====== Raw data ======

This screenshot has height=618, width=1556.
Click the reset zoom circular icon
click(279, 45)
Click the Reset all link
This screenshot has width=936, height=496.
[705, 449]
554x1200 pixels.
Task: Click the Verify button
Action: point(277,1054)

======

## About this exercise
Write the records out once more. Change nothing.

## Result of this task
This screenshot has height=618, width=1556.
Click the reset zoom circular icon
click(279, 45)
Click the Reset all link
This screenshot has width=936, height=496.
[705, 449]
554x1200 pixels.
Task: Click the Verify button
Action: point(277,1054)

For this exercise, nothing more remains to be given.